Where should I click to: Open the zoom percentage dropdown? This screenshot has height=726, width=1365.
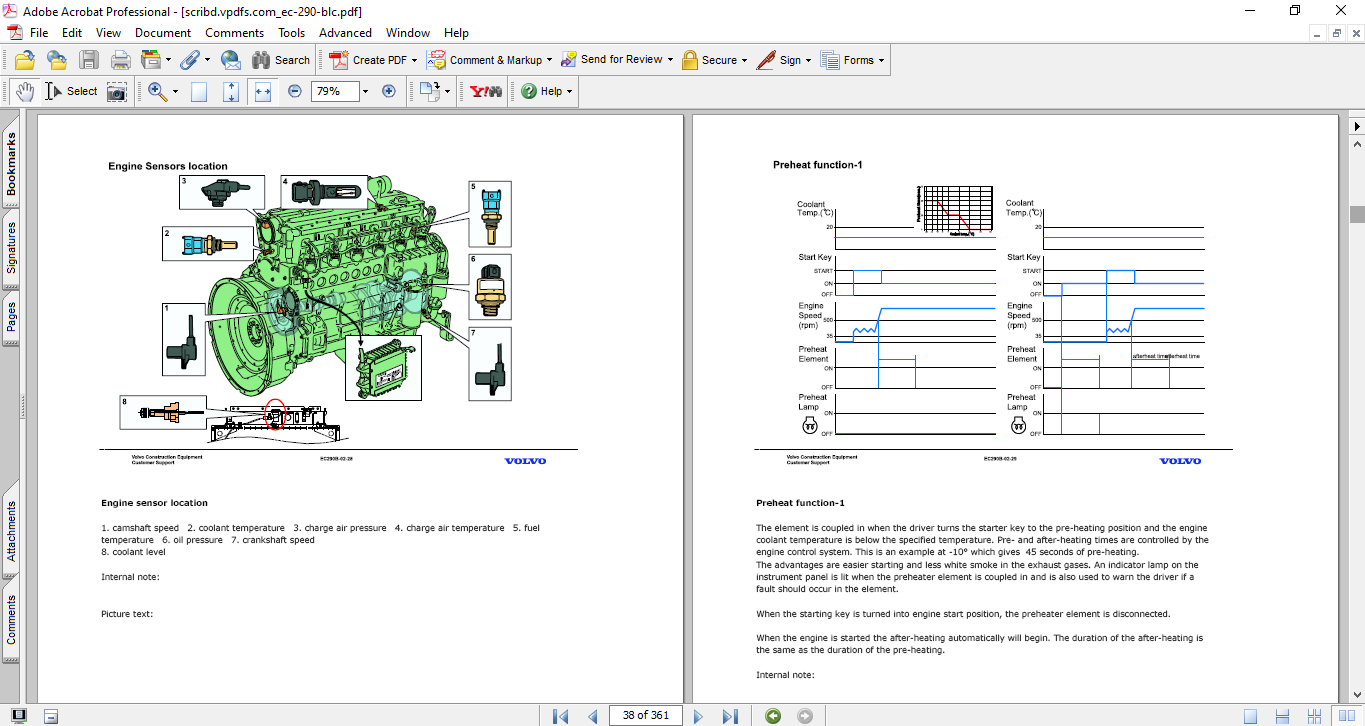click(365, 91)
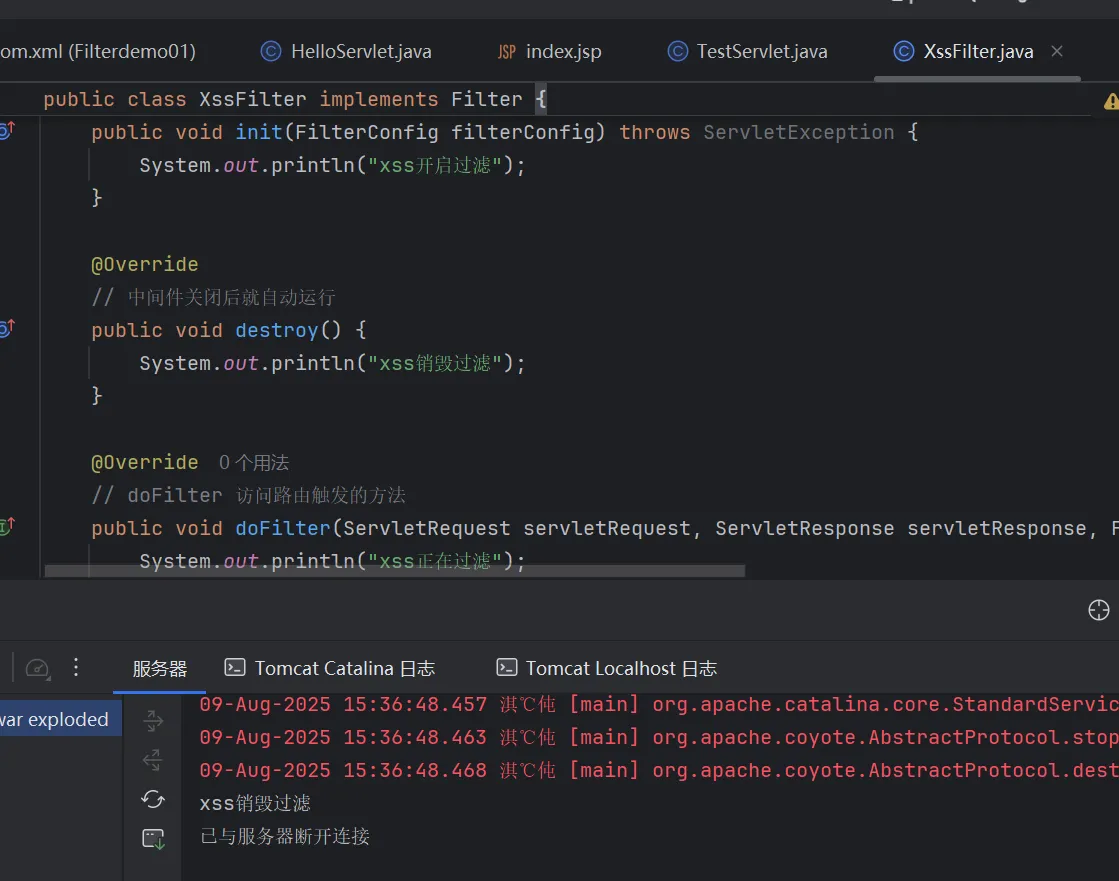Switch to the TestServlet.java tab
1119x881 pixels.
748,51
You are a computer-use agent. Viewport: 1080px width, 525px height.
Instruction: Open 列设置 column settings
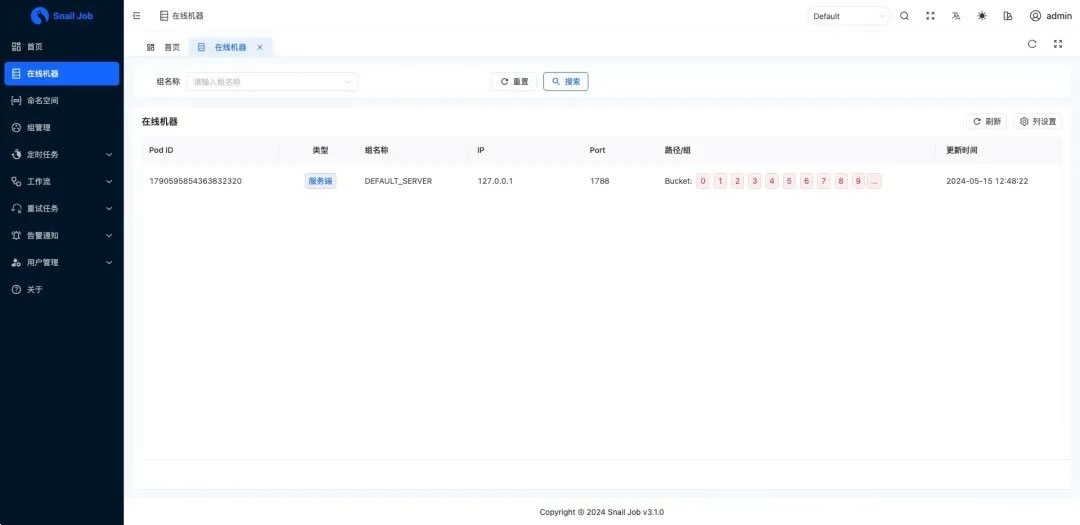[1038, 121]
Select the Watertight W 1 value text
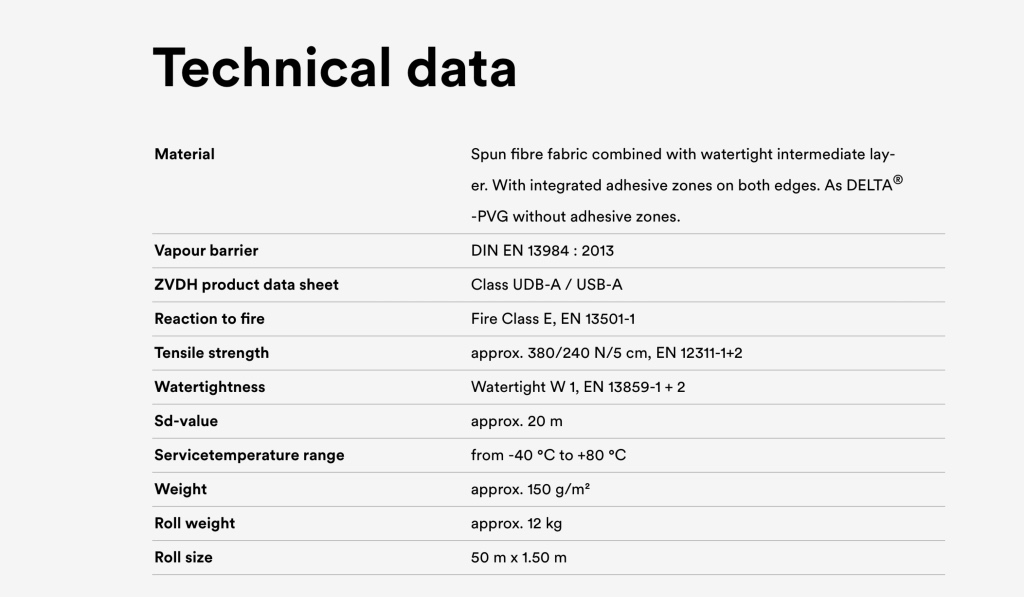 578,386
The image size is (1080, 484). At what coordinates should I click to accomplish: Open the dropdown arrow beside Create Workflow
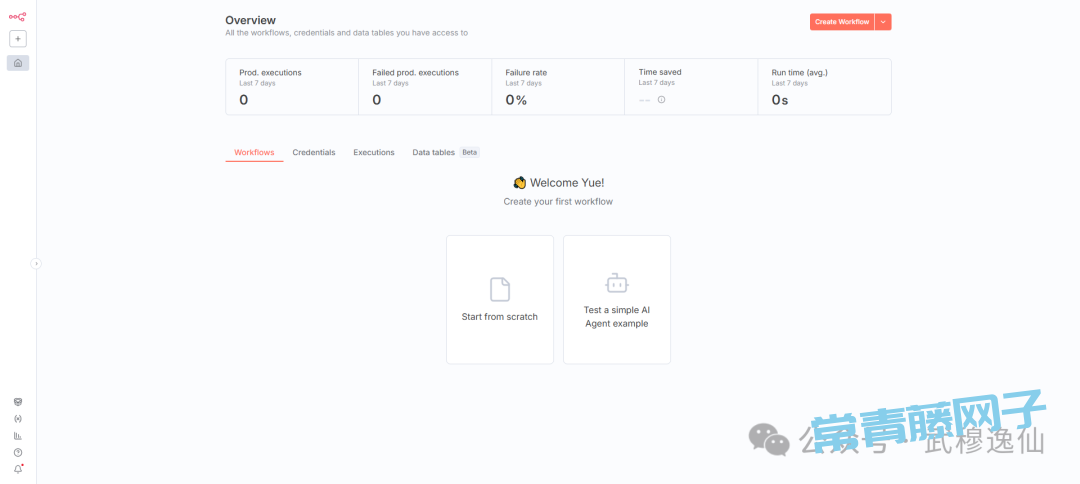pyautogui.click(x=883, y=22)
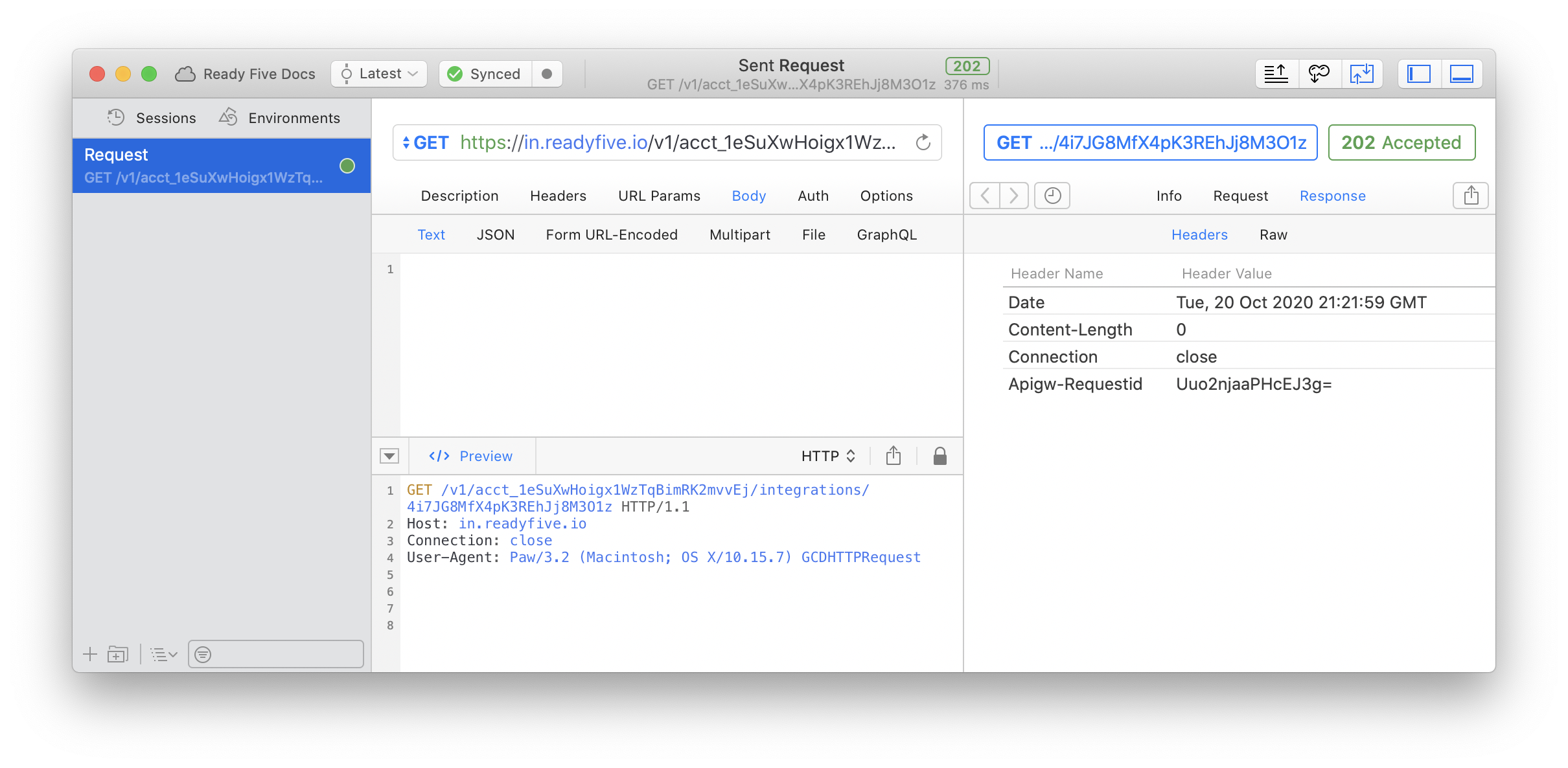Switch to the Request tab in response panel

coord(1242,196)
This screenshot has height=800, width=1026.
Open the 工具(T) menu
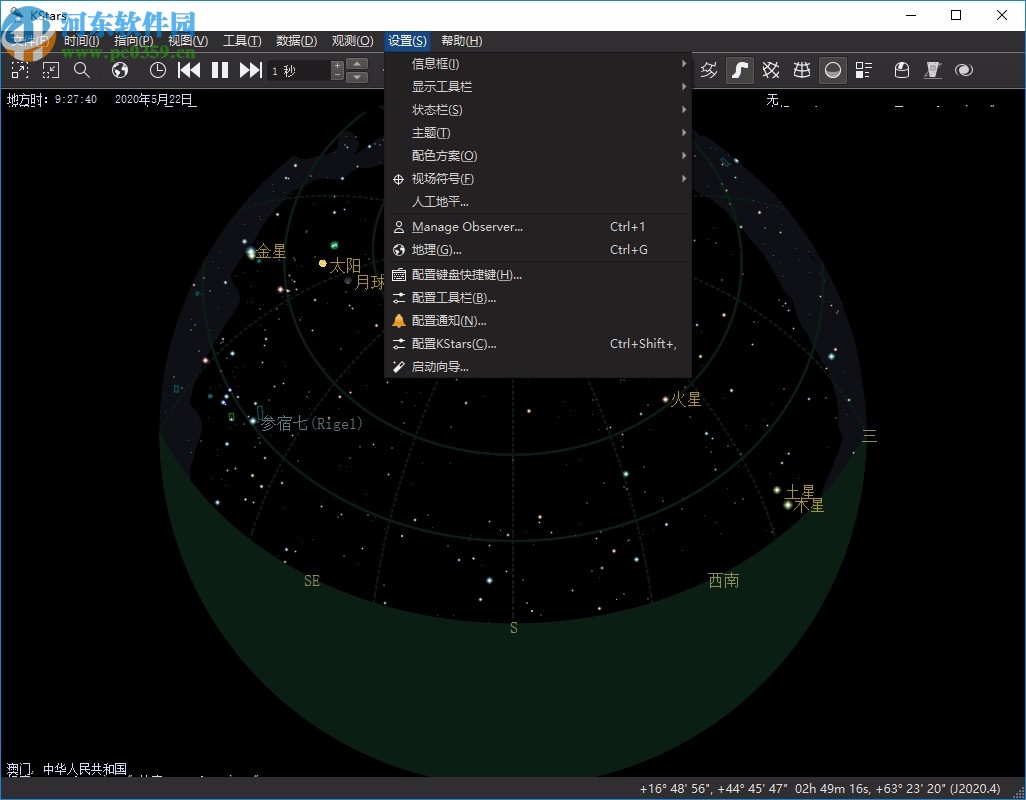coord(241,41)
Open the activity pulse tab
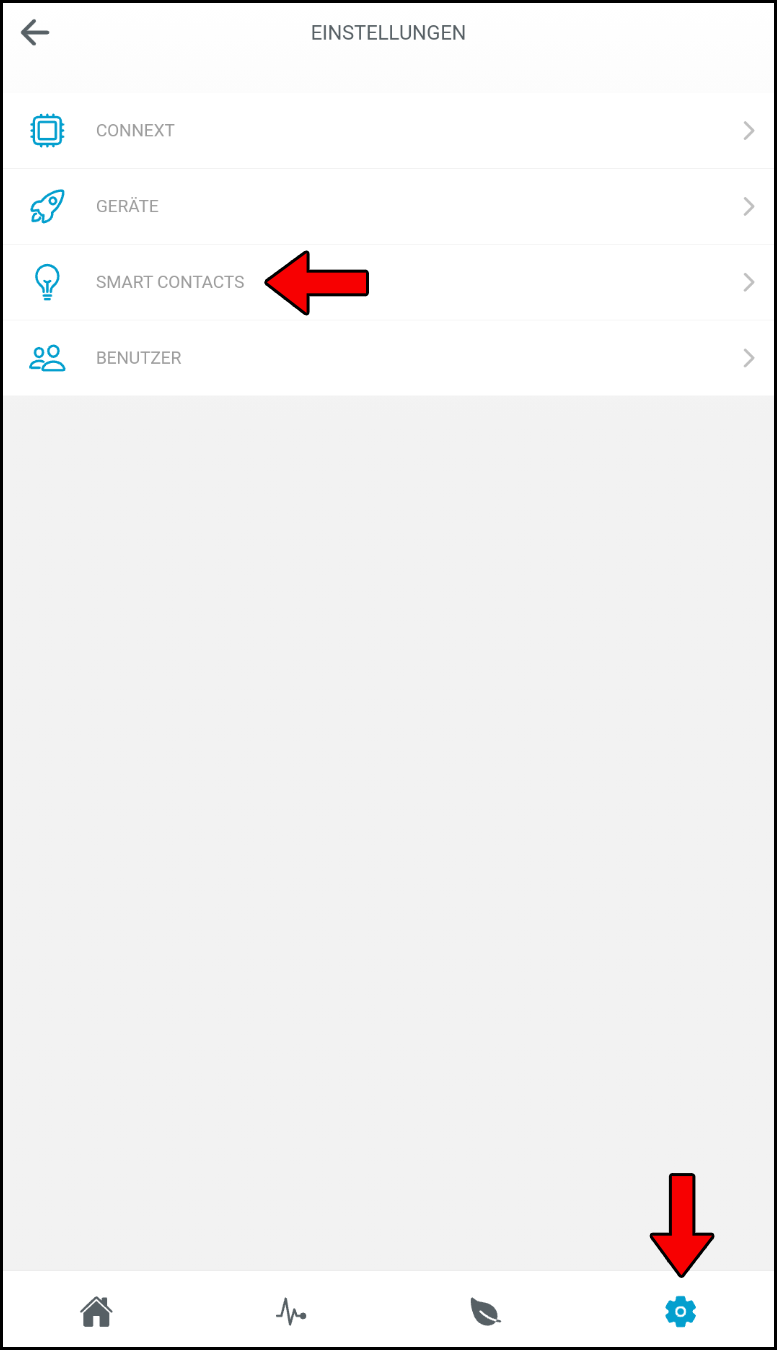Image resolution: width=777 pixels, height=1350 pixels. point(291,1311)
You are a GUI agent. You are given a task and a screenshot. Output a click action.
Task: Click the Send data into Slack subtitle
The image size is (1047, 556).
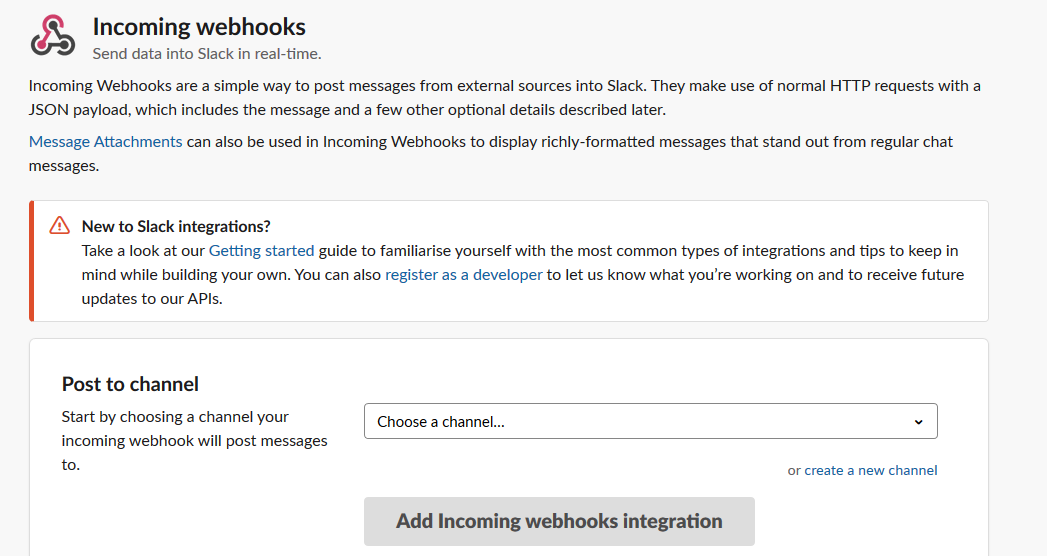[x=207, y=54]
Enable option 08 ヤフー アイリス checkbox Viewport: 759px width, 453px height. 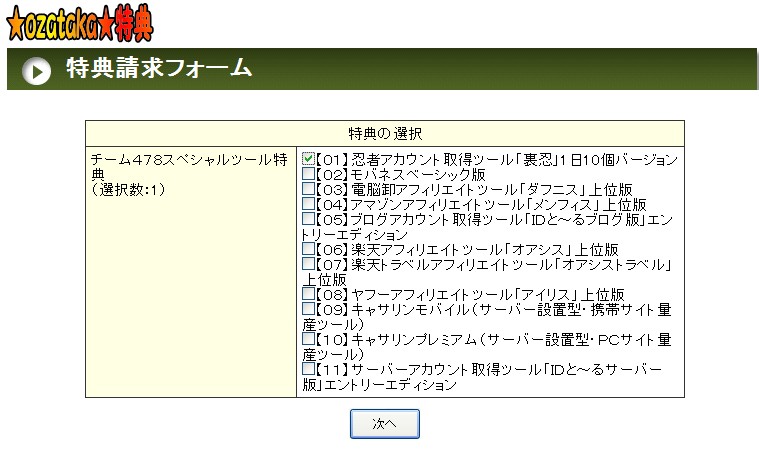pos(309,294)
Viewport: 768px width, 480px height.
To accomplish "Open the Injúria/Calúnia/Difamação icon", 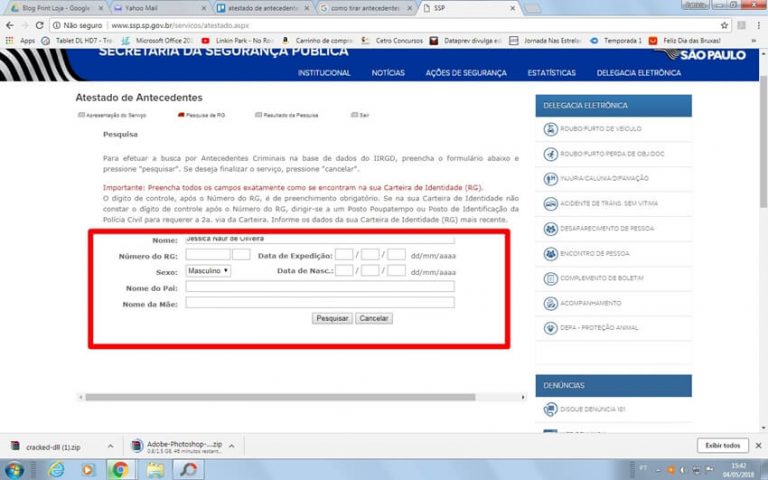I will click(x=551, y=178).
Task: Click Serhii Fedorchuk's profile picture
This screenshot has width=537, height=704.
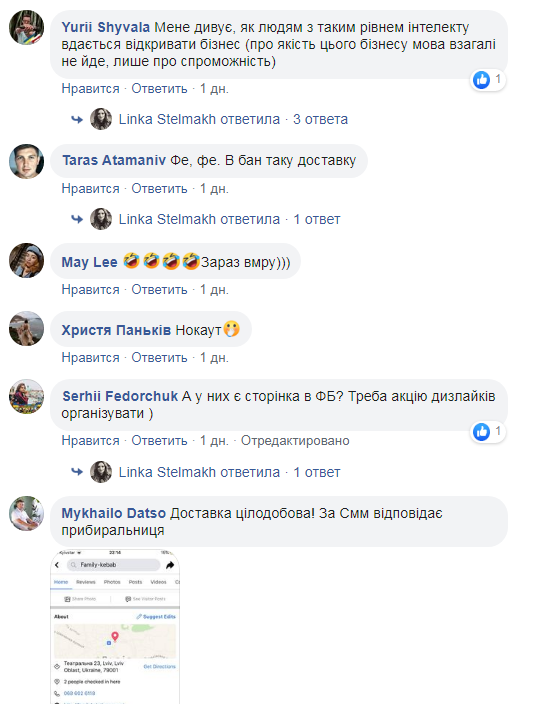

**********

* [Exercise description]
For each line in the entries that holds "agent", return that line.

* [Response to this task]
You are a computer-use agent. Viewport: 1080px width, 525px height.
You are a GUI agent. You are given a task and a screenshot. Output a click action.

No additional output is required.